Using ‘random Forest’ To Gain New Insights On Public Health
A UC-led public health study with city-wide participation generated a mountain of raw data, and researchers turned to machine learning to analyse it all.
Healthy lifestyles are central to our wellbeing and it’s no secret that wider societal factors can play a big role in how we live, work, eat and exercise. Less clear is how things like the weather or location of leisure facilities may influence people’s activity decisions.
A recent international study led by Dr Matthew Hobbs, Senior Lecturer and Co-Director of the GeoHealth Laboratory in the Geospatial Research Institute at Te Whare Wānanga o Waitaha | University of Canterbury (UC), sought to throw some light on these underlying factors. Joining him in the endeavour were UK researchers from the University of Essex, University of Derby, Leeds Beckett University as well as the West Yorkshire & Harrogate Cancer Alliance.
“I originally completed my PhD in Leeds and have strong connections there,” explains Dr Hobbs, whose study platform was a community-based public health intervention called Leeds Let’s Get Active (LLGA) that gave residents free access to Leeds City Council pools and gyms on specified days and times.
More than 19,000 participants were recruited over a year, clocking up 185,245 leisure centre visits. Sifting through all this data was a mammoth task.
“University of Canterbury colleague Professor Elena Moltchanova applied a machine learning technique – Random Forest - to analyse the effects of weather and demographic factors on leisure centre attendance. Random Forests can deal quickly and efficiently with large datasets and can provide exciting insights into effects of different variables on the outcome of interest,” says Dr Hobbs.

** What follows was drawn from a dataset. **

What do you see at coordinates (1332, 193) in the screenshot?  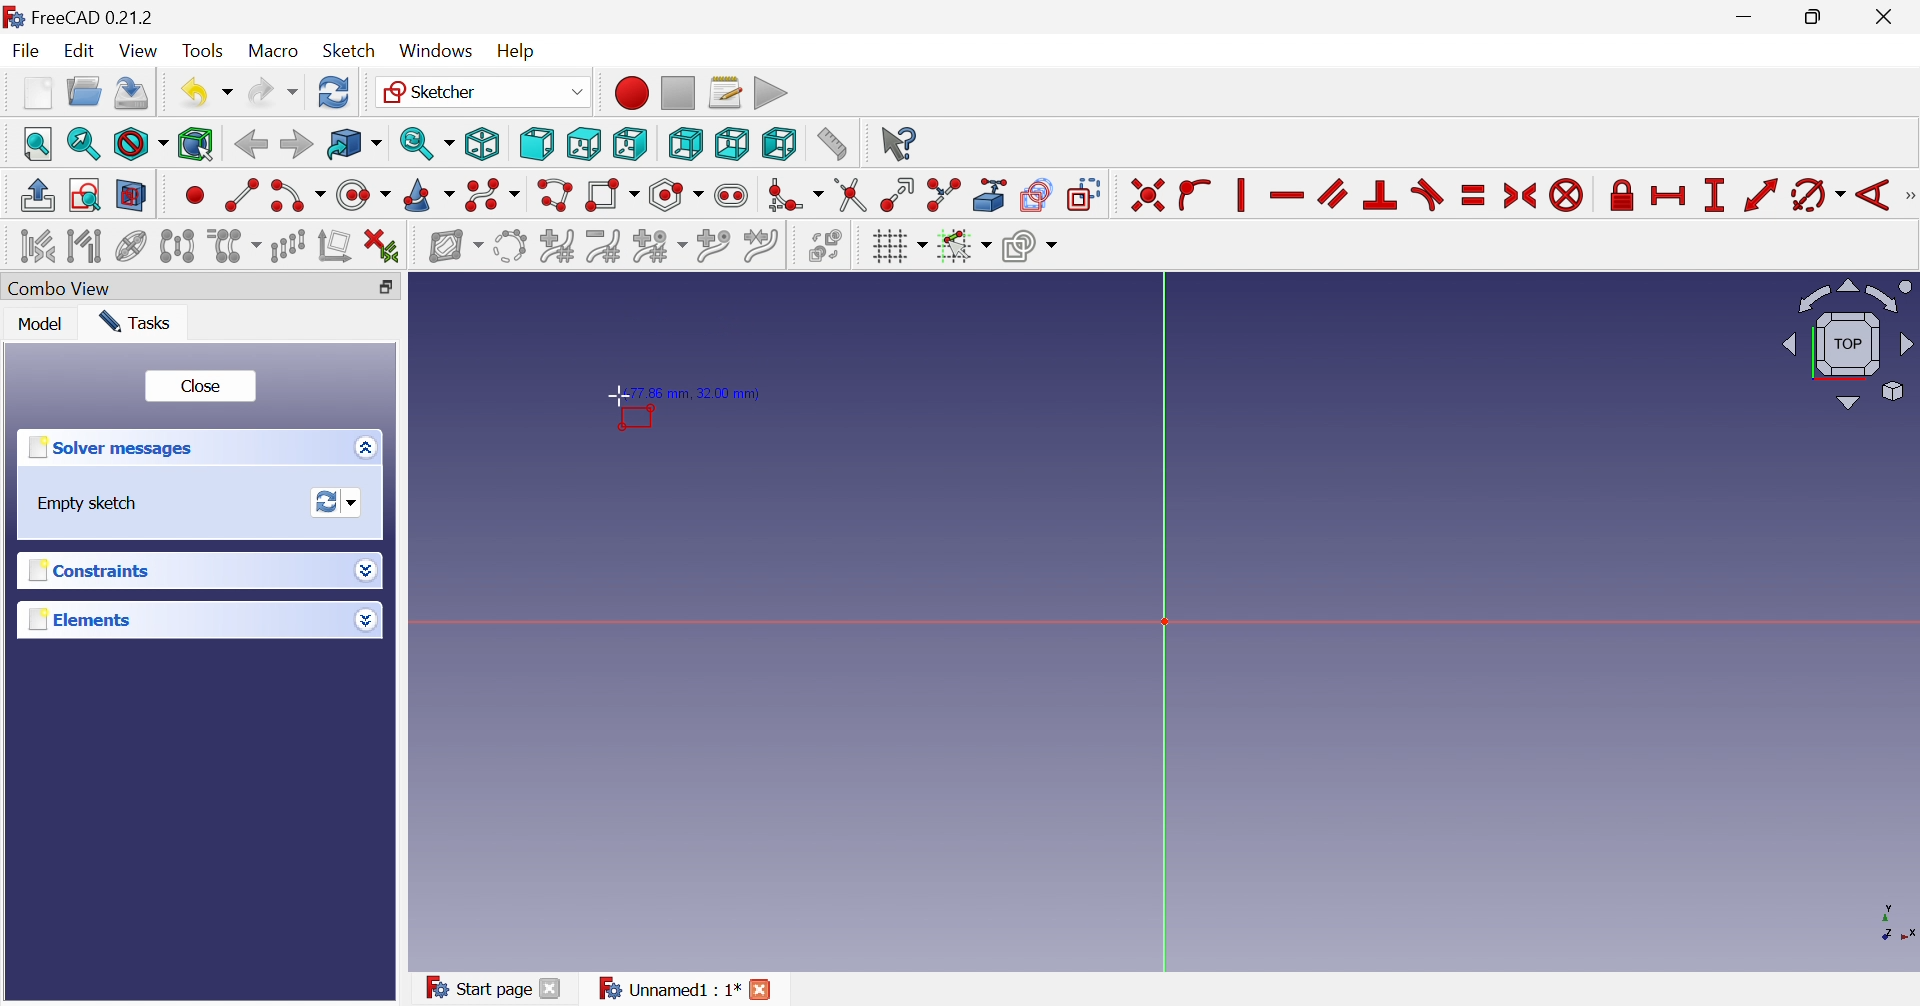 I see `Constrain parallel` at bounding box center [1332, 193].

Just like real forests, Random Forests have trees too – in this case decision trees, with each acting like a flowchart that generates questions, leading to further questions until an answer is reached.
The study results, published in Preventive Medicine, showed that the most influential determinant in predicting a return visit to a leisure centre was distance, with return visits tailing off if the centre was more than 5km away. The closer the centre, the more visits – and this was particularly evident for older women. Overall, older people had more return visits than younger people. Use of the calendar month proved the most significant predicator of attendance with summer being more popular than winter.

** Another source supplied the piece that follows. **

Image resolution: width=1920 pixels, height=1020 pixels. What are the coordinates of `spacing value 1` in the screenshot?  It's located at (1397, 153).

“We demonstrate how geography and place have a significant impact on people’s physical activity levels,” he says.
Following this study, a Healthy Location Index for New Zealand was developed that maps features of where we live that influence public health. The index is being updated this year. “We are currently investigating how the environment around us impacts on our mental health.”
Dr Matthew Hobbs is the lead author on the research paper titled Investigating the environmental, behavioural, and sociodemographic determinants of attendance at a city-wide public health physical activity intervention: Longitudinal evidence over one year from 185,245 visits.